Religion
- Affiliation: Hinduism
- Deity: Shiva and Krishna

Location
- Location: 31 Marsiling Rise, Singapore 739127
- Country: Singapore
- Interactive map of Sri Siva Krishna Temple
- Coordinates: 1°26′23.58″N 103°46′46.59″E﻿ / ﻿1.4398833°N 103.7796083°E

Architecture
- Type: Dravidian architecture
- Creator: Kunjukrishnan
- Completed: 1962; 64 years ago

Website
- http://www.sivakrishnatemple.org/

= Sri Siva Krishna Temple =

Sri Siva Krishna Temple (ஸ்ரீ சிவா கிருஷ்ணா கோவில்), in Marsiling, Singapore, is a temple for the god Vishnu and Shiva who is the presiding deity. The temple also has many other deities.

==History==
Kunjukrishnan cleared a small piece of land at 832, Sembawang Road in 1962, placed several shrines / deities and started praying. Taxi drivers congregated in the area for relaxation. After the death of Kunjukrishnan, Velayutham further cleared the area and brought in more deities. As the time passed by, the temple was named “Sri Siva-Krishna Temple”. With more and more devotees and revenue coming to the Temple, it was suggested that the surroundings be kept clean so as to give the temple a dignified look.

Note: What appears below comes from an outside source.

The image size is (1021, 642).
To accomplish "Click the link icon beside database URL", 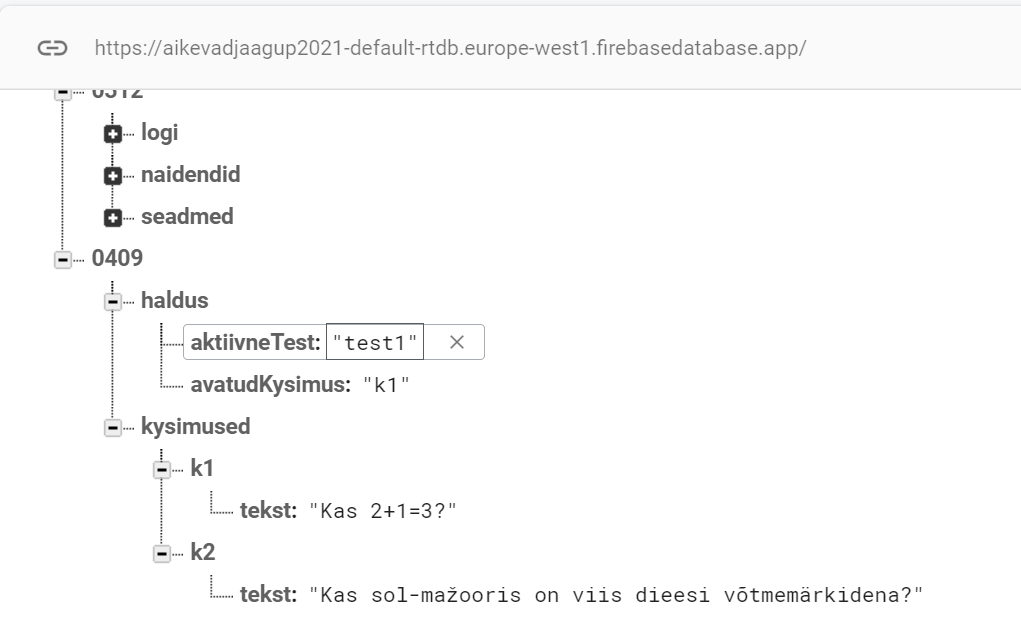I will (x=52, y=48).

In 1982, the temple was shifted to the present site at Marsiling Rise. The land area is about 25000 square feet. Various committees took care of the temple from 1982 to 1987. In 1987, a new committee took charge of the temple and immediately performed the ground breaking ceremony. On 9 December 1987, "Shanku Sthapanam" ceremony was held and then actual construction of the temple followed. The first consecration ceremony of the temple took place on 1 September 1996. The second consecration ceremony of the temple took place on 23 March 2008.

==Temple deities==
The deities of the temple include the following

- Sri Vinayagar,
- Sri Siva-Krishnar (Main Deity),
- Sri Murugan,
- Sri Durga, Sri Lakshmi and Sri Saraswathi,
- Sri Ramar, Sri Seethai and Sri Lakshmanar,
- Sri Anjaneyar,
- Sri Iyappan,
- Sri Mariamman,
- Sri Periyachi,
- Sri Idumbar,
- Sri Nagamma,
- Sri Dakshinamurthy,
- Sri Viswanathar and Visalakshi,
- Sri Nandheeswarar,
- Sri Karuppar,
- Sri Muneeswarar,
- Sri Madurai Veeran,
- Sri Bairavar,
- Sri Chandikeswarar and
- Navagrahas

==Social activities==
The еemple complex holds activities such as social, educational and cultural activities. Many pujas and homams are performed on a scheduled basis.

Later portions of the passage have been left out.